Skeptophilia (skep-to-fil-i-a) (n.) - the love of logical thought, skepticism, and thinking critically. Being an exploration of the applications of skeptical thinking to the world at large, with periodic excursions into linguistics, music, politics, cryptozoology, and why people keep seeing the face of Jesus on grilled cheese sandwiches.
Showing posts with label Pytheas. Show all posts
Showing posts with label Pytheas.
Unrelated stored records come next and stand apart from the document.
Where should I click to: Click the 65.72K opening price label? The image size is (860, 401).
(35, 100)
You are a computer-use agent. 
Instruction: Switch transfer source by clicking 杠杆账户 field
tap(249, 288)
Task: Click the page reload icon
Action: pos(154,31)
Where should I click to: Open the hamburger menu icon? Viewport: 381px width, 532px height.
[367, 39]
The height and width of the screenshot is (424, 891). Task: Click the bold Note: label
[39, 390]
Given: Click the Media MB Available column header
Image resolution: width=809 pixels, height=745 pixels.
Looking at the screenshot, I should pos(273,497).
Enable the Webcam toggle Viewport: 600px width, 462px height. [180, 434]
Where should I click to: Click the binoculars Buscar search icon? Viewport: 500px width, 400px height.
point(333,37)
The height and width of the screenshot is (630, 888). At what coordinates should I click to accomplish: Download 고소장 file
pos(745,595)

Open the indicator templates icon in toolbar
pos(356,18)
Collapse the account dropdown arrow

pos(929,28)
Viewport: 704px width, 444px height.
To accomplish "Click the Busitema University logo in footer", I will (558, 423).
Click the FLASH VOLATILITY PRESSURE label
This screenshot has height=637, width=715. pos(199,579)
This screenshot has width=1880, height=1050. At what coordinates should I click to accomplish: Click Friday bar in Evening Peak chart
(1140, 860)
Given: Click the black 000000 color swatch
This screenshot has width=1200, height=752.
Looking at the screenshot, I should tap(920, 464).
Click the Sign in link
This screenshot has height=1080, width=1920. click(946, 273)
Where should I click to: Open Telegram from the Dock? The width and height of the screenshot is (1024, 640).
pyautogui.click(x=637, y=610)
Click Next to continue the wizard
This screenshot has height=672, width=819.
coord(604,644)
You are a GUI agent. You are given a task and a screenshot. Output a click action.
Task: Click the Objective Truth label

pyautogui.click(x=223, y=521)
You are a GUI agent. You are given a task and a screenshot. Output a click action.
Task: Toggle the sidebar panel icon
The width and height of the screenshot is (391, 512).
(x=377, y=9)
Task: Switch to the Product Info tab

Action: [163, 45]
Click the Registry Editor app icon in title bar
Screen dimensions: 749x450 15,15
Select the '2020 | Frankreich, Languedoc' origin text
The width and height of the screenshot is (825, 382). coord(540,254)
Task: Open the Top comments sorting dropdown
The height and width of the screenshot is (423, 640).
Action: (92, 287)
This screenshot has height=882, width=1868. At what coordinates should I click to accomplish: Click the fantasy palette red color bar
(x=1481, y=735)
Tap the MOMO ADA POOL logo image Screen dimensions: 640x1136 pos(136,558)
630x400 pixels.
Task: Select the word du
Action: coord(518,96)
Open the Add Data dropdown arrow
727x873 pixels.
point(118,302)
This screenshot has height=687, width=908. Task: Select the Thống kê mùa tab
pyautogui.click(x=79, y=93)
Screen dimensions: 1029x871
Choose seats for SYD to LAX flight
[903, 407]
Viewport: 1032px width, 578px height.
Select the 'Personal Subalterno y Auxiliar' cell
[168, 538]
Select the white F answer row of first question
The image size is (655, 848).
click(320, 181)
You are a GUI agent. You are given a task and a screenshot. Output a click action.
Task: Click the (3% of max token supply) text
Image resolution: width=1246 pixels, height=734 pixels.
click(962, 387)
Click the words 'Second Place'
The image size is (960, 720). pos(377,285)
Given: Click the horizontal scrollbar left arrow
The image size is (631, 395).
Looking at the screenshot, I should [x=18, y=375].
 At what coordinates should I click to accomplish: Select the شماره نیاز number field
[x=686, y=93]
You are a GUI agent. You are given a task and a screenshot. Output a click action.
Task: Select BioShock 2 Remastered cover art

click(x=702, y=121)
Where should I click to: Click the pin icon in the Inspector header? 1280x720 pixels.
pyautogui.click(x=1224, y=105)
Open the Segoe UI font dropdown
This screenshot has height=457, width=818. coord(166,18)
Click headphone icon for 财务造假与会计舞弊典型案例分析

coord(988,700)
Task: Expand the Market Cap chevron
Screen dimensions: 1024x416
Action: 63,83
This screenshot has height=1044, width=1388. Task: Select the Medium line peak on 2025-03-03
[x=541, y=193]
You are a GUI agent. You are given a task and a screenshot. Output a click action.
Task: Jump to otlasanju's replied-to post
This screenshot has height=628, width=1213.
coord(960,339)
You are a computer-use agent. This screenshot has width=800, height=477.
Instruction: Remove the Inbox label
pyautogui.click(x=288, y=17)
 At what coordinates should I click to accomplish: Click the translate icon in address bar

Show all posts

Thursday, December 14, 2023

A traveler's tale

Pytheas of Massalia was a Greek polymath who was born in what is now Marseilles, France in around 350 B.C.E., making him a generation younger than Aristotle, and an almost exact contemporary of Alexander the Great.  When I tell you about what this guy did, you will (I hope) be shocked that his name isn't as familiar to students of history as the other two gentlemen I mentioned.

The reason for his relative obscurity is one that is all too common; he is known to have written a single book, Τὰ Περὶ τοῦ Ὠκεανοῦ (On the Ocean), possibly supplemented by a second work, Περίοδος Γῆς (Around the Earth), although some scholars believe those were two alternate titles for the same account.  In any case, nothing of his writing survives except for excerpts and references to him and his accomplishments in other writing, most notably in the books of such luminaries as Strabo and Pliny the Elder.  Sadly, like so much of the brilliant work of antiquity, all the copies of Pytheas's book (or books) have fallen prey to the ravages of time.

What Pytheas of Massalia recorded in his writings would have been an incredible feat for anyone, and nearly beggars belief for someone in the fourth century B.C.E.  He'd heard that there were these islands off the northwest coast of Gaul, inhabited by some curious folks called the Celts, and he decided to go see for himself.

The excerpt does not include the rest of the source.